Baking, Recipes

Pumpkin Pie

Here is our first attempt at a pumpkin pie! We made a ginger and cinnamon flavoured sweet shortcrust pastry, filled with a lightly spiced custard made using fresh pumpkin. Best served chilled!

Pumpkin Pie whole


For the pastry:
250 grams plain flour
140 grams cold unsalted butter cut into cubes
Two egg yolks mixed with 3 tablespoons of cold water
Pinch of salt
1 teaspoon ground ginger
1 teaspoon ground cinnamon

For the filling:
700 grams pumpkin, peeled, de-seeded and chopped into 2cm chunks
120g caster sugar
2 eggs
1/2 teaspoon grated fresh nutmeg
1 teaspoon ground cinnamon
1 teaspoon ground ginger
30g melted butter
175ml milk


Make the pastry and chill it:

  1. Put the flour, butter cubes and spices into a food processor and pulse until you get a breadcrumb texture.
  2. Transfer to a large bowl then add 2-3 table spoons of the egg/water mixture and quickly cut through the mixture with the knife while shaking the bowl to incorporate. Test with your hand if the mix comes together when you scrunch it with your hand, if not, add more liquid until it does. We have tried this pastry recipe several times and find that using all of the egg / water mix typically results in an easier to handle pastry.
  3. Turn out onto a work surface and combine to form dough (shouldn’t take more than 10 seconds of ‘bringing together’). You don’t want to kneed it like bread to create gluten as you want it to be short.
  4. Shape into a round slab around an inch thick, wrap in cling film, and place in fridge (to harden – for 30-45 minutes).

Blind bake the tart case:

  1. Pre-heat the oven to 180 degrees / gas 6.
  2. Roll the pastry out so it is large enough to cover a 23cm tart tin. We have increasingly made our tart cases 1-2mm thinner than the usual “pound coin” thickness that people recommend. This results in around 25% of the dough being left behind (for another smaller tart, or for freezing).
  3. Line the tin with the pastry. We like to leave some hanging over the edge and trim it with a sharp knife post bake for a neater finish. Cover with cling film and refrigerate for at least 30 minutes – or even better – place it in the freezer for 30 minutes. This is important as if it isn’t cold, it will shrink when baking.
  4. Prick the pastry with a fork to minimize rise (if not frozen).
  5. Blind bake by using parchment paper, or grease proof paper to line the tin and fold over edges to protect, and fill with rice or baking beans.
  6. Bake for 15-20 minutes. It should look around half cooked, still pale on the base, with maybe some browning on the sides. Remove the parchment and baking beans and bake for another 5 or so minutes after brushing with an egg yolk to seal. Leave to cool.

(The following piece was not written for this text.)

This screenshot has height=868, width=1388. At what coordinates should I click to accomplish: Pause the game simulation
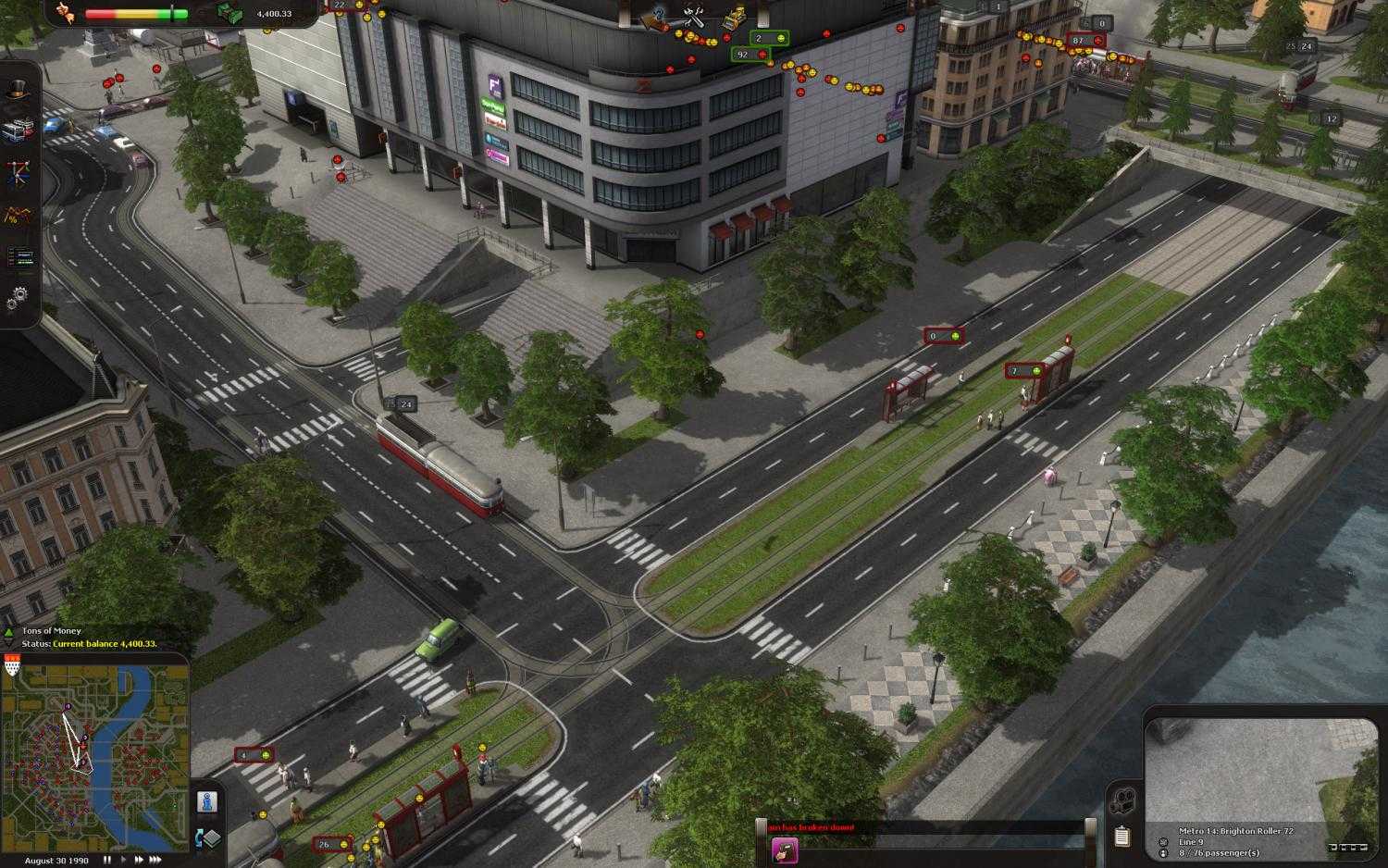tap(107, 860)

Make the filling (can do this while pastry is in fridge / freezer) and bake:

  1. Boil the cut pumpkin in water until soft. This takes around 20 minutes. Drain and leave to cool.
  2. Mix the melted butter, spices, eggs, milk and sugar.
  3. Push the pumpkin through a sieve to create a smooth puree.
  4. Add this to the liquid mix and fill the tart case.
  5. Bake at 180c fan for around 40-50 minutes. The filling should be just set and have a slight wobble.
  6. Best served chilled with some cream!